Liberal SCOTUS Justice Sonia Sotomayor did not recuse herself from numerous copyright infringement cases against Penguin Random House, a book publisher, despite it having paid her millions for her books. Her income from those books dwarfed her SCOTUS pay. Justice Neil Gorsuch, a conservative, also did not recuse himself
The Daily Wire reports that she received a total of $3.1 million from the publisher and houses in it in 2010 and 2012. The payment in 2010, was a $1.2 million advance. Knopf Doubleday Group, a part of the conglomerate, paid it. Then another payment came in 2012, when she received two advance payments totaling $1.9 million from the same publishing house.
Despite having received over $3 million from the publisher, Justice Sotomayor then did not recuse herself in the decision of whether to hear a 2013 case involving the publishing house, That case was Aaron Greenspan v. Random House.
She then received another $500,000, this time from Penguin Random House directly, from 2017 to 2021. During that time, the Supreme Court was petitioned by children’s author Jennie Nicassio. Nicasso was suing Penguin Random House, alleging that it sold a book nearly identical to hers. The Daily Wire report on the matter notes that “On the same day that the petition was distributed to the justices, Sotomayor received a $10,586 check from the publisher.”
Another case involving Penguin Random House came up in February 2020, with SCOTUS denying the “writ of certiorari” for it.
Justice Gorsuch also did not recuse himself from a case involving the publisher, as CNN reported, saying:
Conservative Justice Neil Gorsuch, who joined the court in 2017 and also has received hundreds of thousands of dollars in book deals with the publisher, declined to disqualify himself from the more recent case when it came before the court for consideration.

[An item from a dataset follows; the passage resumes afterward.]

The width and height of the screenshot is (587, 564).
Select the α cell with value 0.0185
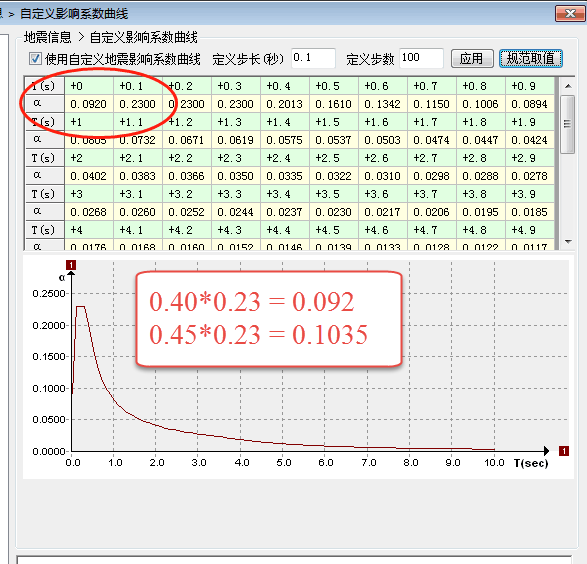point(529,212)
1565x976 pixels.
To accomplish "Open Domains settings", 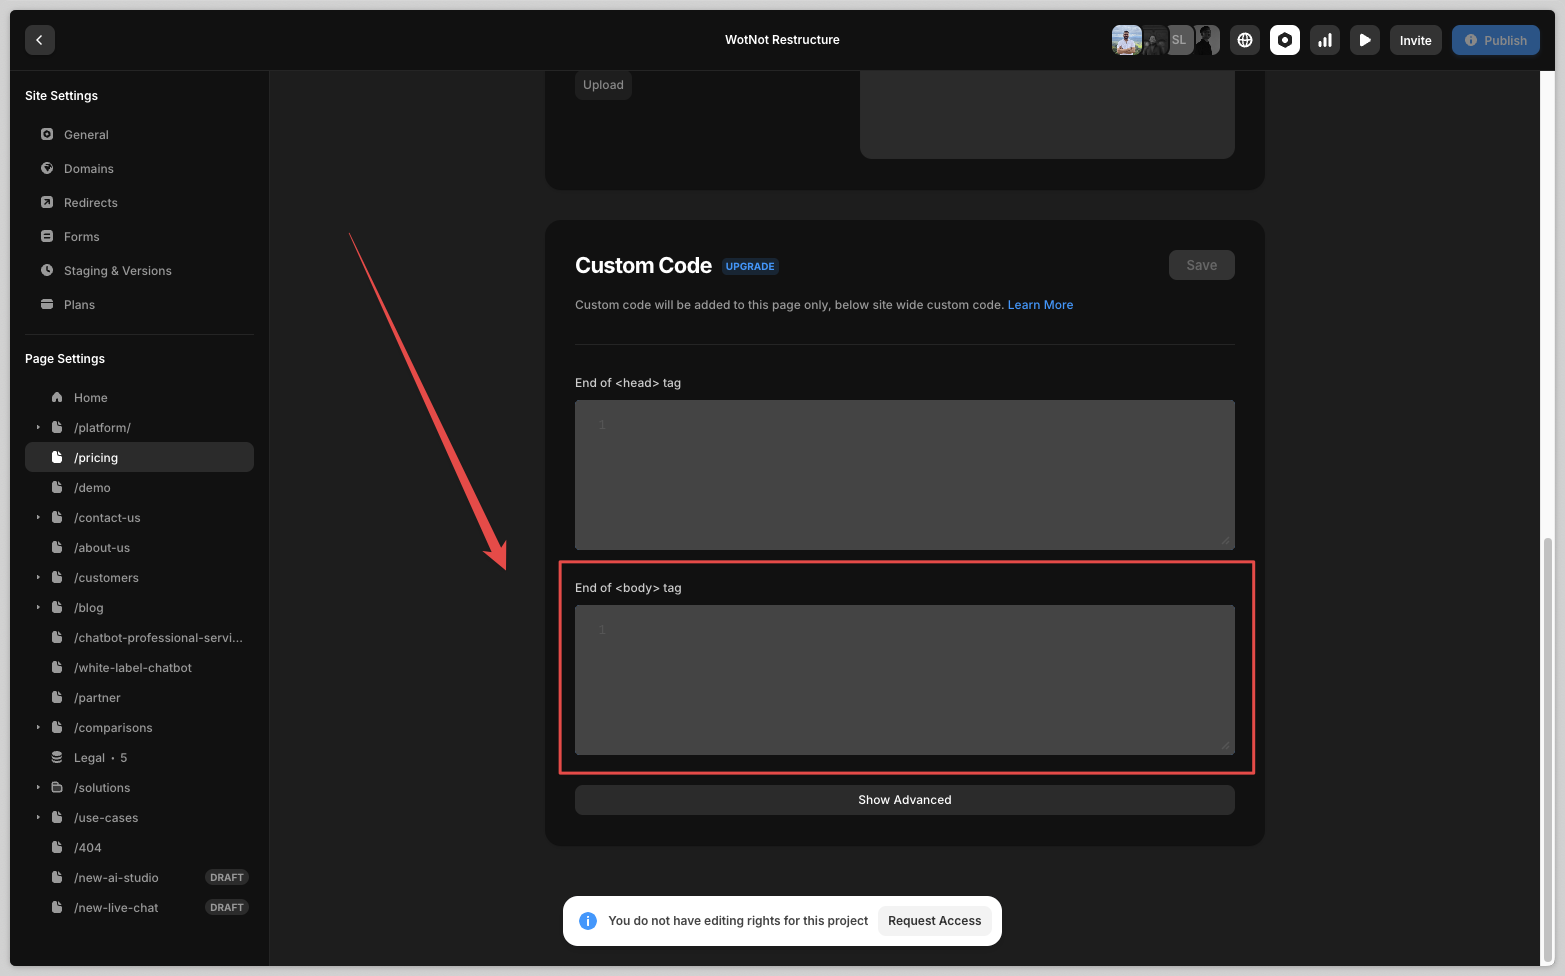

In contrast to Justice Sotomayor and Justice Gorsuch, Justice Breyer, also to the left, did recuse himself from cases involving Penguin Random House and its subsidiary publishing houses, The Daily Wire reported, saying:
Fellow then-justice Stephen Breyer, by contrast, did recuse from the 2013 and 2020 Penguin cases. His wife is related to the family that founded a company, Pearson, which owned a stake in the publisher, and the couple held stock in Pearson: $1 million to $5 million in 2013, shrinking to $100,000 to $250,000 by 2020. Breyer also wrote books for the publisher, though he earned a much smaller amount than Sotomayor.
Sotomayor’s Penguin Random House money dwarfed the pay that she received from the court and made up all of her reported outside earned income, with the exception of $6,000 in payments from groups — some of which related to her book — and a $5,000 “option fee,” which typically relates to books, according to the disclosures. The publisher also footed the bill for her to speak to various groups. Breyer, by contrast, would typically have those groups foot the bill.